After declining more than 13% in early 2026 following guidance that projected revenue growth moderating to 7-8% from 10% in 2025, Qualys now trades at compelling valuations. Market pessimism has overshot the underlying fundamentals. The company had previously raised outlooks aggressively; the current pullback reflects normalization rather than business deterioration. For contrarian investors seeking undervalued AI stocks, this presents an attractive entry point.
The Data Foundation: Teradata (TDC)
Before AI systems can operate effectively, data must be clean, organized, and accessible. That’s precisely where Teradata fits into the infrastructure puzzle. The company’s VantageCloud platform and ClearScape Analytics tools let enterprises consolidate data from multiple clouds and data centers into a unified environment, then run analytics, vector search, and AI models against that integrated foundation.
Teradata transformed itself from a legacy database vendor into a modern AI data platform. Its architecture works seamlessly whether customers run Amazon Web Services, Microsoft Azure, Google Cloud, or on-premise infrastructure. This cloud-agnostic approach is powerful: Teradata becomes the neutral AI data layer that enterprises can adopt regardless of their cloud strategy.

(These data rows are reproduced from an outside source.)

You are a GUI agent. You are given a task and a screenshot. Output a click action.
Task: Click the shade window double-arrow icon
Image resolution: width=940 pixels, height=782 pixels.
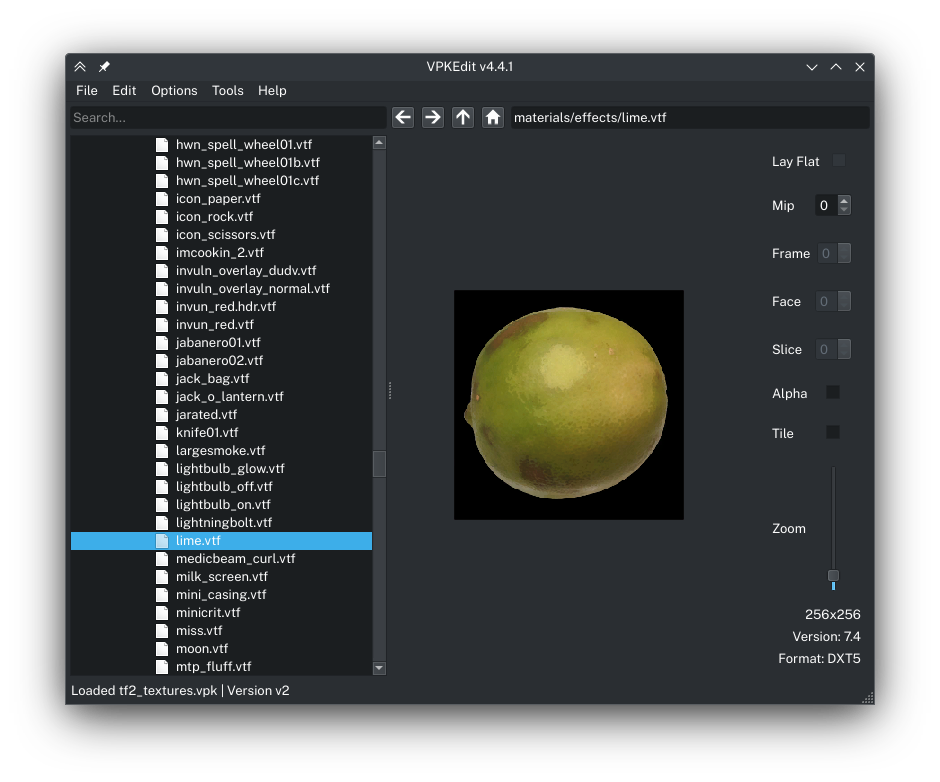coord(81,67)
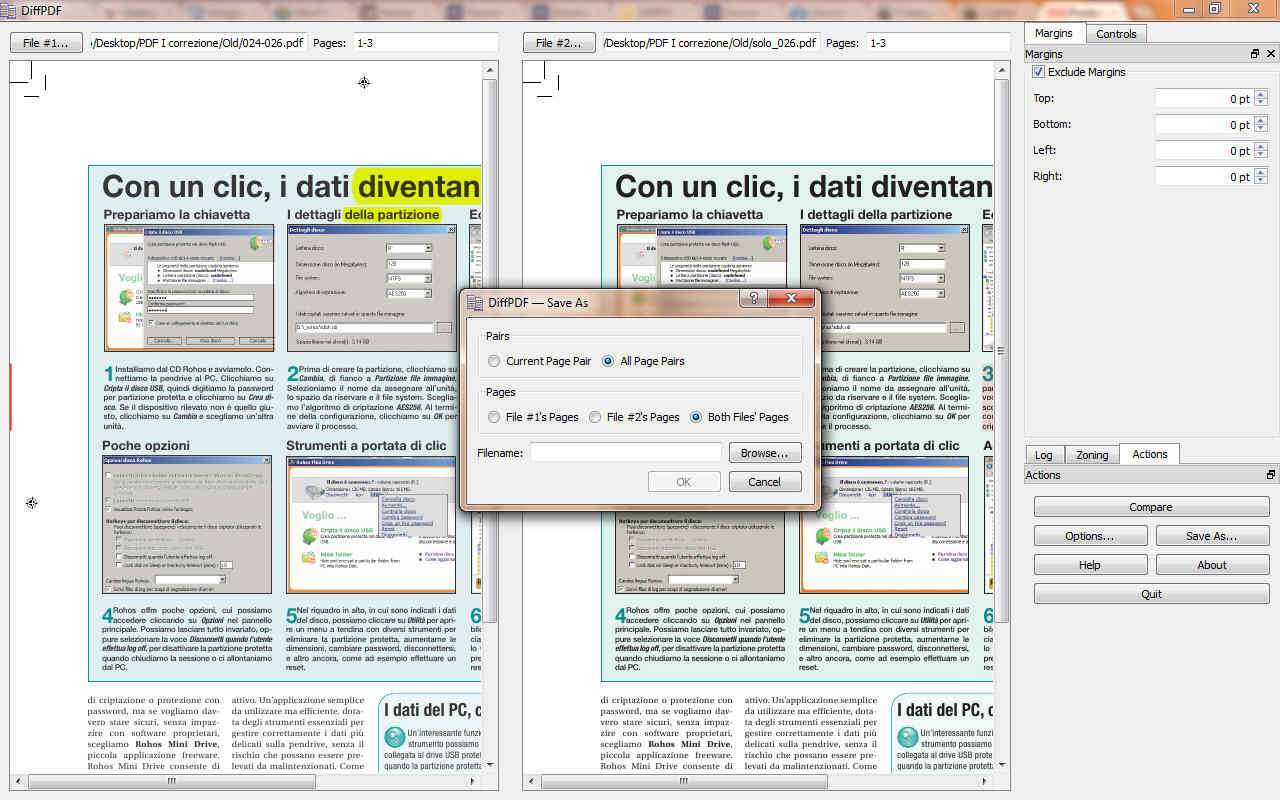The width and height of the screenshot is (1280, 800).
Task: Choose the File #1's Pages option
Action: (x=494, y=417)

The market began recognizing this transformation in February when Teradata stock surged as much as 42% following strong Q4 results. The company delivered $421 million in revenue—substantially above analyst expectations—while demonstrating robust growth in cloud annual recurring revenue and momentum from agentic AI tools. Even after the rally, shares trade at less than 12 times free cash flow and roughly 2 times sales, suggesting the market still treats Teradata as relatively undervalued despite its evolution.
As adoption accelerates, investors may begin pricing Teradata not as a traditional database company clinging to legacy business, but as a cutting-edge AI data platform commanding premium growth multiples. For patient AI stocks investors, this valuation disconnect represents opportunity.
Why These Five Stand Apart
These selections skip the headline-grabbing AI companies and instead focus on the unsexy infrastructure reality: someone has to build the servers, switches, automation platforms, security systems, and data foundations. These five companies occupy those critical positions. None needs to win the AI model race. All five simply need to supply the tools that everyone else uses.
Over the past two decades, investors who bought during periods of skepticism and positioned themselves in infrastructure providers—rather than chasing the latest technology fad—consistently built the greatest wealth. Netflix and Nvidia exemplify this principle: early investors who recognized these companies’ long-term potential rather than focusing on quarterly sentiment shifts saw investments multiply dramatically over years.
The same opportunity exists today across these five AI stocks. Patient investors with conviction in the fundamental infrastructure buildout have plausible paths to significant wealth creation—not through speculation, but through buying proven businesses trading at reasonable valuations during a period of temporary market doubt.